August’s Full Sturgeon Moon is swimming our way next week, and bringing self-confidence with it
Come August 15th at 8:29 a.m. EDT, the Full Sturgeon Moon will swim upstream into our sky. Why is it called the Full Sturgeon Moon, you ask? Well, you know you can count on us to give you the details of what makes August’s full moon (and every full moon throughout the year) so special.
August’s full moon was dubbed the Full Sturgeon Moon by the Native American tribes living in what is now called the northeastern United States. During this time of year, wild sturgeon would be prolific and easily caught within the Great Lakes and Lake Champlain, hence the name.
This meant fresh fish could immediately be eaten, and preserved fish, either smoked or dried, could be prepared to enjoy throughout the winter months ahead.
However, according to Almanac.com, depending on their location throughout the country, other tribes referred to August’s full moon differently. For example, some called August’s full moon the Full Green Corn Moon because corn is just about ready for harvest in the month of August. The Pueblo people of San Ildefonso and San Juan called August’s full moon the Wheat Cut Moon. The Dakota Sioux in the norther regions of the U.S. dubbed this moon the Moon When All Things Ripen. And the Ojibwe of Canada and the U.S. called it the Blueberry Moon.
However, if you’re located south of the equator, the names for August’s full moon are completely different. Because those in the Southern Hemisphere are currently experiencing winter, some common names for August’s full moon are Snow Moon, Storm Moon, Hunger Moon, and Wolf Moon, as Space.com reports.
Snow in August? Sounds apocalyptic to us. But in places closer to the South Pole, this is a totally normal phenomenon.

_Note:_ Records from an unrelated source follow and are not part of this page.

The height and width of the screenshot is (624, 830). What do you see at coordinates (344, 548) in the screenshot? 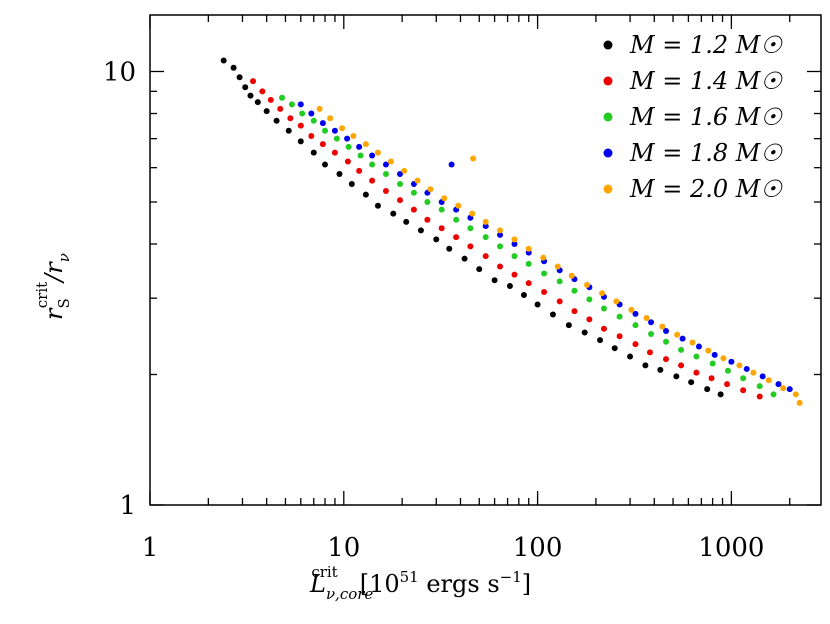
I see `x-tick-label: 10` at bounding box center [344, 548].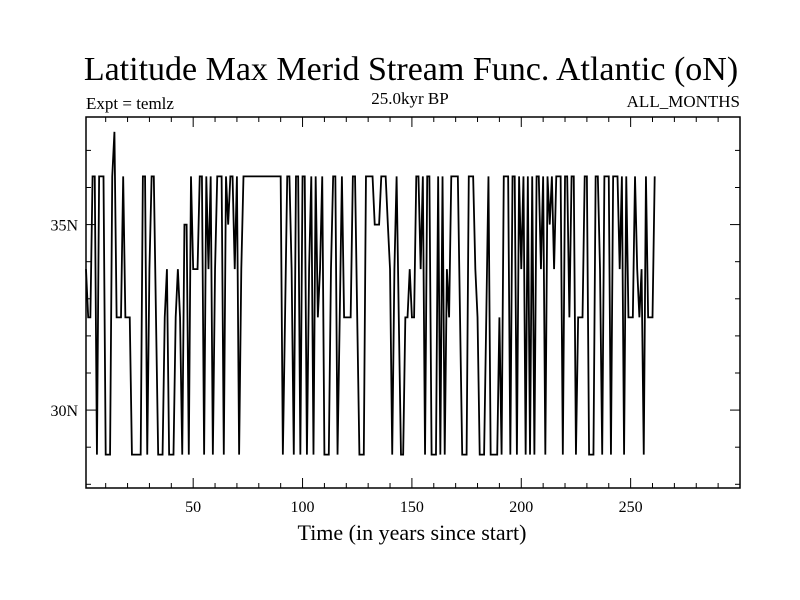 The width and height of the screenshot is (800, 600). What do you see at coordinates (130, 104) in the screenshot?
I see `chart-subtitle-left: Expt = temlz` at bounding box center [130, 104].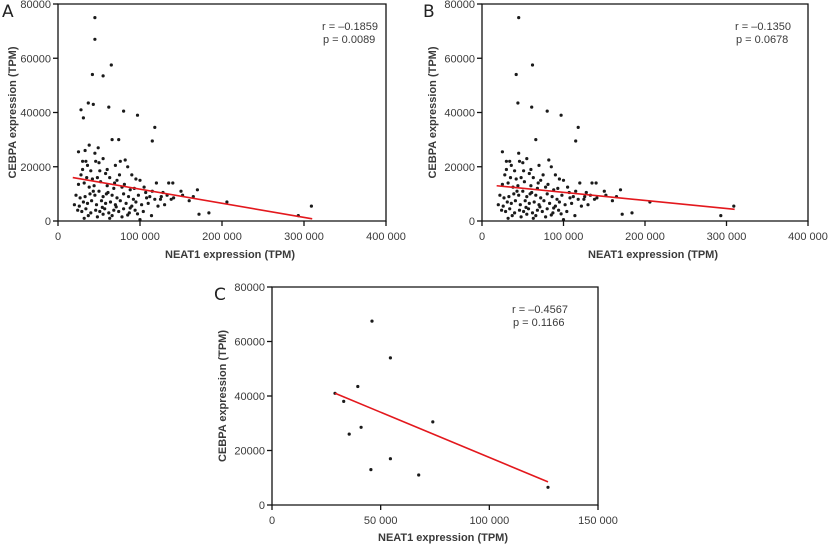 Image resolution: width=828 pixels, height=546 pixels. Describe the element at coordinates (304, 237) in the screenshot. I see `x-tick-label-a-3: 300 000` at that location.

And yes, the Southern Hemisphere also has a Full Sturgeon Moon. However, unlike ours, it occurs during February, which is mid-summer for our friends south of the equator. This mid-summer moon is also called Grain Moon, Red Moon, Wyrt Moon (named for a medicinal herb), Corn Moon, Dog Moon, and Barley Moon, depending on one’s location.
Back up here in the Northern Hemisphere, when the moon is full on the 15th, it sits firmly in Aquarius, the sign of the water bearer.
Aquarius is a sign that embodies uniqueness, freedom, and individuality. So if you’re feeling super confident in your own skin come the full moon, you know why.
And hey, if you need an excuse to be utterly yourself for an entire day, now is the time to do so. Although, in our opinion, we think it’s always the time to be 100% you all day every day.
Like every full moon, August’s Full Sturgeon Moon will be a beauty to behold. Make sure you head outside the night before the 15th to catch a glimpse of the moon heading into its peak fullness.